日本大学フェニックスが本気で生まれ変わろうとしている。
3月13日、練習開始時のハドルで道明康毅副部長より吉江祐治総監督、中村敏英監督、小林孝至助監督の就任が選手たちに伝えられた。
日大1983年度卒の吉江氏(現役時WR)は卒業後、日大鶴ヶ丘高校の教諭として同校フットボール部を指導。1987年度、1990年度と2度、クリスマスボウル優勝に導いたのをはじめ、現在まで春季関東大会出場11回(準優勝2回)、全国大会出場12回の実績を持つ。また、アサヒビールシルバースターでは選手として2度、コーチとして1度、ライスボウル制覇を経験している。
日大1990年度卒の小林氏(現役時RB/SB)は現役時にライスボウル3連覇に貢献。卒業後プレーしたアサヒビールシルバースターでも主力選手としてライスボウル2連覇を達成した。1994年に佼成学園高校の監督に就任。2016年にクリスマスボウル初出場初優勝を遂げて以来、昨年まで6年連続でチームをクリスマスボウルに導き、3連覇を含む4度の全国大会制覇に導いている。
新監督に就任した中村氏は日大1995年度卒。現役時はWRとして活躍し、卒業後オンワードオークス、リクルートシーガルズでプレー。2005年度には選手としてライスボウルを制覇。2006年に現役引退後はオービックシーガルズで攻撃コーチとして指導にあたり、2010〜2013年シーズンの4連覇に貢献。2017年からは関西大学で攻撃コーディネーター、2019年にヘッドコーチに就任。2020年は東京大、2021年はエレコム神戸ファイニーズで攻撃コーディネーターを務めるなど、様々なカテゴリーやチーム文化の中での指導を経験してきた。
総監督、監督、助監督、そして昨年就任した平本恵也ヘッドコーチと、一見すると誰がトップかわからないのではという声も聞かれるが、役割分担は明確だ。
「肩書は総監督ですが私は引き続き高校の指導が主になります。フェニックスにおいては現場で指導する中村監督と平本HCのサポート役です。小林助監督も同様です。また、付属校の教員として、たとえば、フェニックスが付属校のフットボール部同士の交流の場を提供したり、技術指導をする場を設けたりするなど、付属校を含めた日大全体の育成、強化を図っていけるような取り組みをしていきたいと思っています」
吉江総監督は自らの立ち位置を説明すると同時に、付属校も含めた『オール日大』強化の構想も視野に入っていることを明かした。
小林助監督は日大とはまったく異なる佼成学園に勤務し、監督を務めているが、2つの立場は明確にパーテーションを切っている。

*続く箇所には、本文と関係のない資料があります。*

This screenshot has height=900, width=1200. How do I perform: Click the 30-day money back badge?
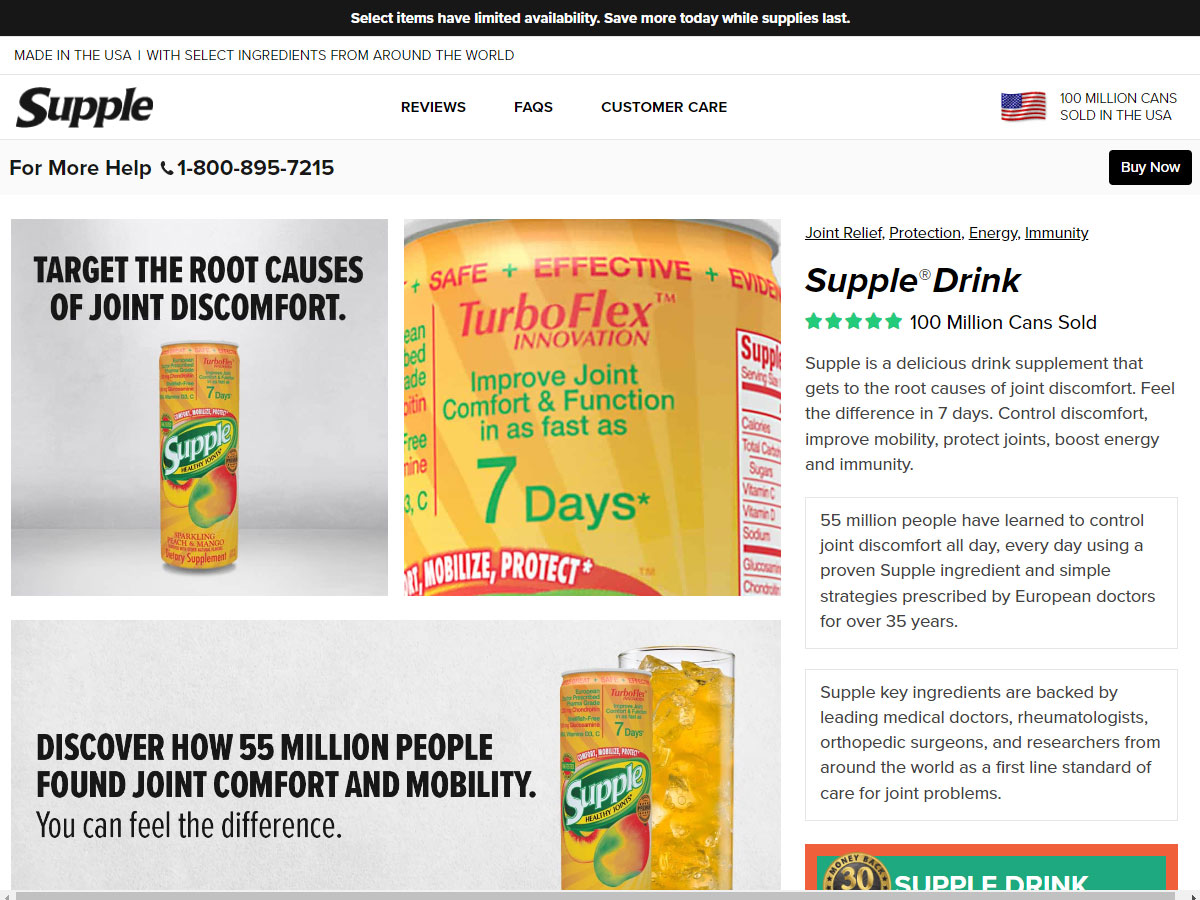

「当たり前のことですが、これまで通り生徒の進学先は生徒の意志を尊重し、日大への進学を強制することはしないという条件で引き受けました」
「平本HCがやってきたチームづくりを踏襲した上で、選手、コーチ陣にいいアドバイスができればと思っています。選手を引退後、Xリーグのチームや関西大、東京大でコーチをしていた時も、いつか母校に還って恩返しをする時のために知見を得ておきたいという思いは常に持っていました」
中村監督はこれまで積んできた経験のすべてを懸けて、平本HCと共に新しいフェニックスを創っていく考えだ。
「半年間、HCとして指導してきた中でどうしても足りない部分が見えてきました。その部分をサポートしていただける体制づくりを大学やOBの方々に相談をしてきた中で、大学が今回の体制をつくってくれました。吉江総監督には私自身、中学の時から指導をしていただいたこともあり、なんでも相談に乗っていただける安心感があります。小林先生は私の恩師でもあり、私も気兼ねなく相談できる間柄です。中村監督とは今までほとんど交流はありませんでしたが、お互いに遠慮することなく率直に意見の交換ができています」
平本HCも新たに加わったコーチ陣に全幅の信頼を置いている。
また、チームの運営、大学との連携を担う役割として日大職員の中川浩志コーチ兼チーフディレクター(1996年度卒)、五十嵐亮ディレクター(2007年度卒)の就任も同時に発表された。
昨年の日大は1勝3敗7位と低迷した。シーズン直前に指導者が交代し、心合わせが間に合わなかったことが大きな要因の一つだった。新コーチ陣にとって最初の仕事は選手からの信頼を得ることだ。
「学生が主役のチームづくりに挑戦します。まずは学生一人ひとりの話をしっかり聞くところから始めていきたいと思っています。再生や再建ではなく、学生と共に新しいフェニックスを創りたいと思っています」
中村監督は選手との対話から新生フェニックスを創っていく考えだ。